Faster isn't what I needed... Maybe it's also "smarter" (more useful) too now?

ganzuul
0 replies
7h59m

Presumably we are defining smartness as doing more with less, so this indicates they have something going on in the latent space which will scale.

CapsAdmin
1 replies
3h16m

I was really fascinated by Gemini 1.5 pro, though it was a bit slow and sort of 70% accurate in my use case.

I have a huge 500k~ tokens and complex niche codebase that I've worked on for many years, largely alone. There are parts of it I wish to refactor but I struggle because it I've become blind to my own code. It also sometimes feels lonely in a way. If it was a game I could at least show my friends, but this project is too abstract.

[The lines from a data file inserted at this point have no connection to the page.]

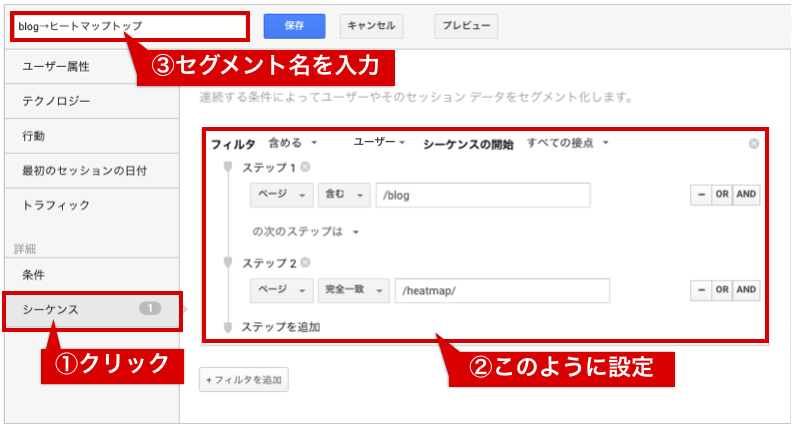Select the シーケンス item in the sidebar
The height and width of the screenshot is (428, 794).
(x=92, y=310)
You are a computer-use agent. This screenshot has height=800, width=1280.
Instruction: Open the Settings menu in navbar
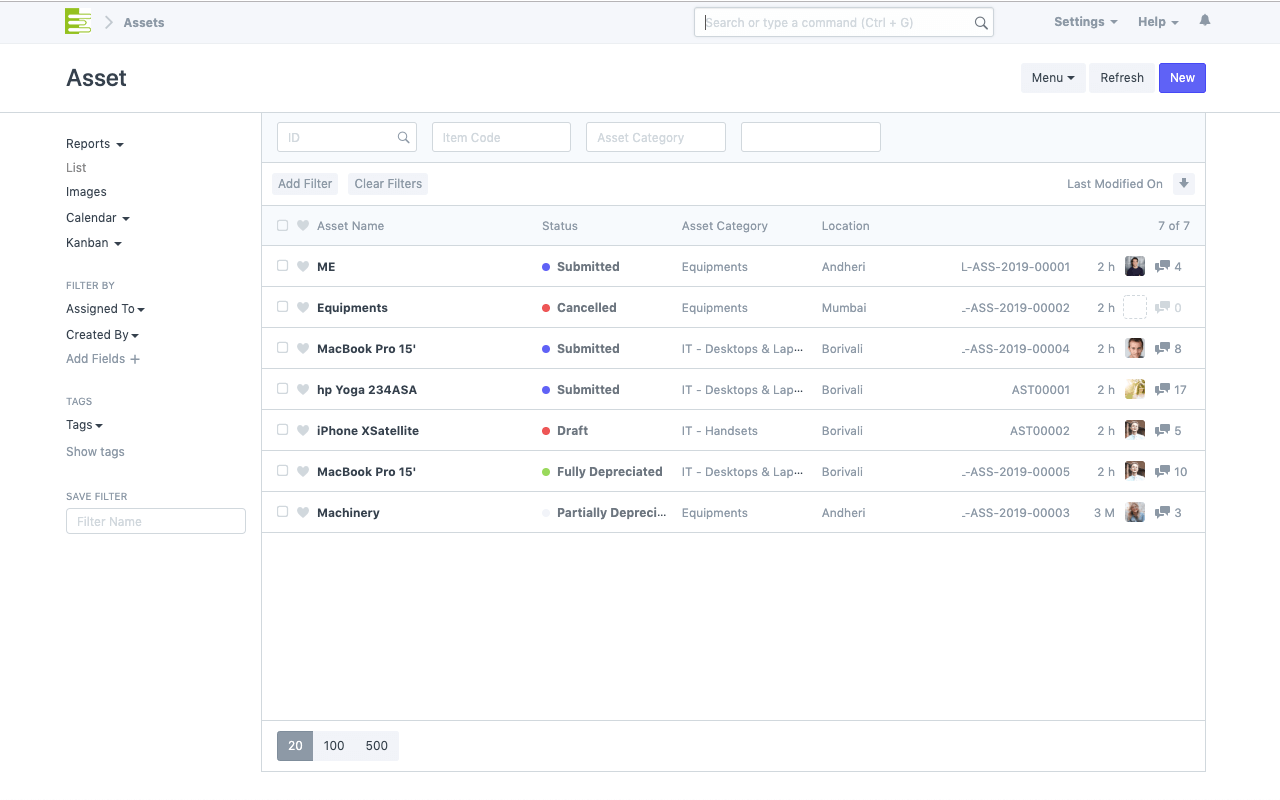pos(1085,22)
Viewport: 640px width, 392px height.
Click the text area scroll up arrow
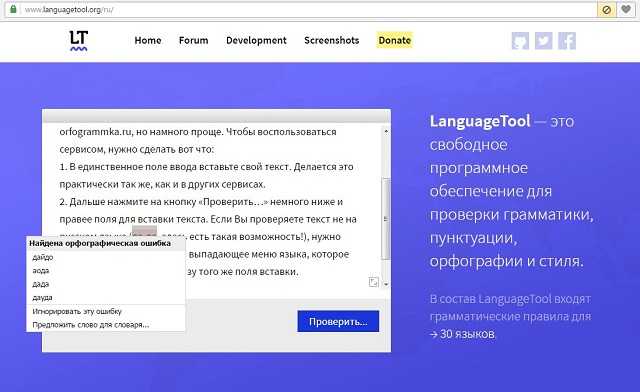coord(386,131)
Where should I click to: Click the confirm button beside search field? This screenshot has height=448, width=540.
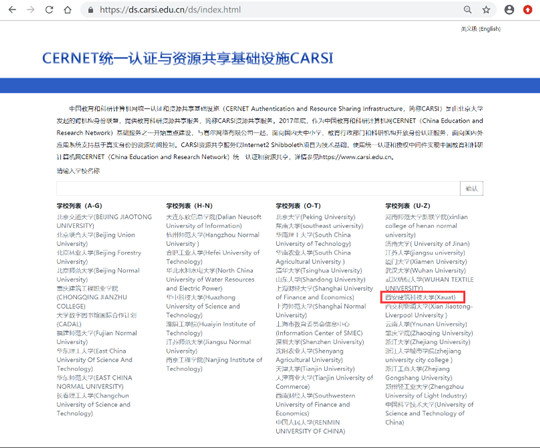pos(471,188)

Gemini missed the mark a few times, especially when asking about more complex things but overall it was useful. That it got things wrong is sort of ok because I knew the codebase well enough to spot those mistakes.

Gemini 1.5 pro gave me a glimpse into what it was like having "someone" understand your whole codebase, hint at areas to improve, etc. A bit like a true copilot or coworker, but for a dream hobby project.

fnordpiglet
0 replies
3h4m

How does it compare to others products in your use case?

simonw
0 replies
20h55m

I upgraded my llm-gemini plugin to provide CLI access to Gemini Flash:

    pipx install llm # or brew install llm
    llm install llm-gemini --upgrade
    llm keys set gemini
    # paste API key here
    llm -m gemini-1.5-flash-latest 'a short poem about otters'
https://github.com/simonw/llm-gemini/releases/tag/0.1a4

quantisan
0 replies
20h35m

Price (input) $0.35 / 1 million tokens (for prompts up to 128K tokens) $0.70 / 1 million tokens (for prompts longer than 128K)

Price (output) $0.53 / 1 million tokens (for prompts up to 128K tokens) $1.05 / 1 million tokens (for prompts longer than 128K)

---

Compared to GPT-3.5 Turbo

Input US$0.50 / 1M tokens Output US$1.50 / 1M tokens

objektif
0 replies
19h33m

Does Goog have anything like openai assistant via API? If they had I would definitely give it a try.

nightski
0 replies
22h23m

A lightweight model that you can only use in the cloud? That is amusing. These tech megacorps are really intent on owning your usage of AI. But we must not let that be the future.

eru
0 replies
19h23m

The website talks about a specific benchmark:

Python code generation. Held out dataset HumanEval-like, not leaked on the web

What I find interesting here is that for this particular benchmark _not_ publishing the benchmark is advertised as a feature (instead of as a sign of 'trust me, bro, we have a great benchmark'), and I can understand why. Still these are strange times we live in.

chefkd
0 replies
18h22m

Any links to companies working on a fully local only AI?

alephxyz
0 replies
21h24m

Not very informative. They're selling it as the fast/cheap option but they don't benchmark inference speed or compare it with non-gemini models.

According to https://ai.google.dev/pricing it's priced a bit lower than gpt3.5-turbo but no idea how it compares to it.

ArkimPhiri
0 replies
6h51m

I added Gemini 1.5 Flash to my AI app Semaj AI and its fast indeed, it is also very intelligent compared to Gemini 1.0 Pro.